Textforge Performance Guide

This document describes performance characteristics, optimizations, and measurement tools for Textforge.

## Performance Features

### Caching Systems

**Grapheme Width Cache**: LRU cache with 4096 entries for Unicode grapheme width calculations to avoid repeated complex Unicode processing.

**Color Caching**: Theme-aware color caching with automatic invalidation on theme changes. Prevents redundant ANSI escape sequence generation for repeated color requests.

**Lazy Rendering**: `LazyRenderable` class with optional caching for deferred component construction and measurement.

### Rendering Optimizations

**VDOM Diffing**: Line-level diffing algorithm for efficient live updates. Only modified lines are rewritten using ANSI cursor positioning, avoiding full screen redraws.

**Live Session Updates**: Optimized terminal updates with cursor movement and selective line rewriting. Maintains steady-state performance for real-time interfaces.

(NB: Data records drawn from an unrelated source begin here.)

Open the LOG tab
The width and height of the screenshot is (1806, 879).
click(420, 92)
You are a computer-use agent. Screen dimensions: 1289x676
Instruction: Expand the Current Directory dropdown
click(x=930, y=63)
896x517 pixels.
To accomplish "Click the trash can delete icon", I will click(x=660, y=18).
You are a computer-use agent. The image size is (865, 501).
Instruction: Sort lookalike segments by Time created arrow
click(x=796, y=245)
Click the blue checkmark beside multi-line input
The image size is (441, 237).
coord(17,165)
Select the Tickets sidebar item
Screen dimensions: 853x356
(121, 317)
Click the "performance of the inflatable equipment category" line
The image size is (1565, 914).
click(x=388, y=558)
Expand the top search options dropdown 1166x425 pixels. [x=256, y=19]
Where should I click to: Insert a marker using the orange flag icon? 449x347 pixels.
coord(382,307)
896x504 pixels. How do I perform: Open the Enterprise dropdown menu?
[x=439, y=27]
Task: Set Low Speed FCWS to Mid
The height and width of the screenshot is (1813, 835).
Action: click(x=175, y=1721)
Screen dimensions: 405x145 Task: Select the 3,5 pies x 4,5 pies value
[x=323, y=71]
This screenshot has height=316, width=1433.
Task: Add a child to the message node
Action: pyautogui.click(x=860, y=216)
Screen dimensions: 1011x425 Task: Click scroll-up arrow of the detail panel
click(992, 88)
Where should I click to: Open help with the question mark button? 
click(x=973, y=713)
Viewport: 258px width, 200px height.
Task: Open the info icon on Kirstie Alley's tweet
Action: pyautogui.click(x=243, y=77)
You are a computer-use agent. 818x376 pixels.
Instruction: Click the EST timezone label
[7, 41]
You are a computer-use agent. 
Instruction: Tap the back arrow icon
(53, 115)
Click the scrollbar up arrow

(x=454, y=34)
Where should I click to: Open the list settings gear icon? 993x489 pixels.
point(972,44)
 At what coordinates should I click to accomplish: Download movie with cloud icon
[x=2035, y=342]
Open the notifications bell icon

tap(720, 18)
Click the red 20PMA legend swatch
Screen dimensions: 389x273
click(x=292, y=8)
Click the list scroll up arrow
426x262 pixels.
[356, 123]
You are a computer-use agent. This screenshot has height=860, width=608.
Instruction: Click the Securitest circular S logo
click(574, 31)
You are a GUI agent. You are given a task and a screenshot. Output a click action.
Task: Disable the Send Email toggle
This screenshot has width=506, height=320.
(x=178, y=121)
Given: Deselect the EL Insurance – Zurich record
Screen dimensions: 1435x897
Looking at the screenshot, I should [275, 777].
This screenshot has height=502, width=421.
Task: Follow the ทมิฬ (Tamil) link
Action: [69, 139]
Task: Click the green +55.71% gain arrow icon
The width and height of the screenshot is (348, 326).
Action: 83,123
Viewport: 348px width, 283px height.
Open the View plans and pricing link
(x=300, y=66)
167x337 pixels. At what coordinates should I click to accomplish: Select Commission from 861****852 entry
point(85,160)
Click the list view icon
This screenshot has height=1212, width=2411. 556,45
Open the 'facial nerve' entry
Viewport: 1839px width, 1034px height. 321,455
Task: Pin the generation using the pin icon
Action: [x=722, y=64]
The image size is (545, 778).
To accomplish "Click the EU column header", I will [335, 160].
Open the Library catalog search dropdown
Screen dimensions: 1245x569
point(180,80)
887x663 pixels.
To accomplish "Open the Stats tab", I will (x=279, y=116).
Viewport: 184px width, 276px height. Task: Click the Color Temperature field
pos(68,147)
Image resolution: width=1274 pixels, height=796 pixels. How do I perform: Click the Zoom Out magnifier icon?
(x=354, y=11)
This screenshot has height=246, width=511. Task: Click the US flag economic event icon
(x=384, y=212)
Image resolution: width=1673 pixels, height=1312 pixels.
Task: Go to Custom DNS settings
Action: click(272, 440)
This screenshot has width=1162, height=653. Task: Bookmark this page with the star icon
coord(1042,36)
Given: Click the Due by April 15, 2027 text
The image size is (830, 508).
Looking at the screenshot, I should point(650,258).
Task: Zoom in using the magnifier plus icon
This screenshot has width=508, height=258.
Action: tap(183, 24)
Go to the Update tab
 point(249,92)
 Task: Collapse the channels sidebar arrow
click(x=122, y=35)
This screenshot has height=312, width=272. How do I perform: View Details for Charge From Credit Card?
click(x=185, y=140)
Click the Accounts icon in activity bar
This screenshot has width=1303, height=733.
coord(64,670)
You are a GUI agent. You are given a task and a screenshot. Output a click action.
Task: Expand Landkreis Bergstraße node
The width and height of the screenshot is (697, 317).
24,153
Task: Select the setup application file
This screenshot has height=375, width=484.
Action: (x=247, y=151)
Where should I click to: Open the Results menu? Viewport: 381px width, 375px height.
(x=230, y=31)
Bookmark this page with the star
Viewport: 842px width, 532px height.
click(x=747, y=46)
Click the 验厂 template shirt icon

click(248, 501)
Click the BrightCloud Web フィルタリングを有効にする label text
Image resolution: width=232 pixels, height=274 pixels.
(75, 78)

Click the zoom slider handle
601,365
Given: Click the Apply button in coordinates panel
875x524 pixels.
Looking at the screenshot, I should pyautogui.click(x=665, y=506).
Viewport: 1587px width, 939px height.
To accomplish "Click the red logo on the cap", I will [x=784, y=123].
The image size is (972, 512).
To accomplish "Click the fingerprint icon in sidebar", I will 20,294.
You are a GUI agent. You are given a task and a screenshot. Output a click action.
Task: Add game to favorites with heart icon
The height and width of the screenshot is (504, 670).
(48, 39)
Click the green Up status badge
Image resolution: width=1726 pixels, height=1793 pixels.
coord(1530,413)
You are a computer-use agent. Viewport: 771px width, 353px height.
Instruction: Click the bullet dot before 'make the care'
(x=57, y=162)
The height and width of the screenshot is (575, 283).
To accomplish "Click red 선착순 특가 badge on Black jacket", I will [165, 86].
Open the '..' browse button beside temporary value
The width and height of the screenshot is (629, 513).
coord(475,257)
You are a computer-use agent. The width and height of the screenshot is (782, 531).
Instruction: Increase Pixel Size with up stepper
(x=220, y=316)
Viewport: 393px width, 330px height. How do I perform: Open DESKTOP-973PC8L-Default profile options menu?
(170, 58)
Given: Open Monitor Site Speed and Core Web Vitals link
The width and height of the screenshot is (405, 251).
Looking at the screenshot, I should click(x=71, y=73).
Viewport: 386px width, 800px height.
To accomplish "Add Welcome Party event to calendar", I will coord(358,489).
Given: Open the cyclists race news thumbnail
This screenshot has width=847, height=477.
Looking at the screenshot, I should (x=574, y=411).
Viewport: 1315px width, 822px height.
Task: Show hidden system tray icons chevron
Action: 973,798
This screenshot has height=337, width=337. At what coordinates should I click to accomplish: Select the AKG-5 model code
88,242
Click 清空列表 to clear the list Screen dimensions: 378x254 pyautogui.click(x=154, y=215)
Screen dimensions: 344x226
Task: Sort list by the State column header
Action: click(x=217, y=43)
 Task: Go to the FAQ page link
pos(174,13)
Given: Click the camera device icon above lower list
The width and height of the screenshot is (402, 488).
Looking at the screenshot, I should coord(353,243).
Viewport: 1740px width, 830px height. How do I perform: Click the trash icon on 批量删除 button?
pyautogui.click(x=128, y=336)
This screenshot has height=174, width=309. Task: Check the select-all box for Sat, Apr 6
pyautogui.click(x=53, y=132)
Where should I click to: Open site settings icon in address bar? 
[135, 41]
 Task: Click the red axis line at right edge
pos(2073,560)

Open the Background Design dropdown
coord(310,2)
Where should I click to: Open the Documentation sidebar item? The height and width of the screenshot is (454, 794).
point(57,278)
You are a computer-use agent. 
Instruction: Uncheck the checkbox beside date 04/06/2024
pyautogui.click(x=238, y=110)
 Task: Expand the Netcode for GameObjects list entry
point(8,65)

**Threading**: GUI backend uses dedicated UI thread with proper synchronization to avoid blocking the main rendering thread.

### Measurement Tools

Benchmarks and metrics are built into the CLI and utils.

Quick start

- Import time (cold):
  textforge bench --metrics --python python

- First render and live update metrics:
  textforge bench --metrics

- Representative rendering suite:
  textforge bench

- Micro-benchmarks (markup/layout/diff/gradient):
  textforge bench --micro

## Performance Characteristics

### Import Time
- Fresh interpreter import in subprocess to avoid warm caches
- Target: under ~50 ms on modern hardware
- Optional dependencies (Jupyter, legacy Windows) excluded from base import

### Rendering Performance
- **First render latency**: Console.print of short string to in-memory stream
- **Live update cost**: Average ms/frame for LiveSession.update with small diffs over 120 frames
- **Layout solving**: Flex/grid layout computation with constraint resolution

### Micro-benchmarks
- **markup-parse**: Nested tags, color resets, and custom tag handlers (500 iterations)
- **gradient-gen**: Foreground gradient across long strings (200 iterations)
- **layout-solve**: Flex row with wrapping and gaps (300 iterations)
- **vdom-diff**: Line diffing over small edits (500 iterations)

### Profiling Utilities

**@time_callable decorator**: Measures function execution time with automatic reporting.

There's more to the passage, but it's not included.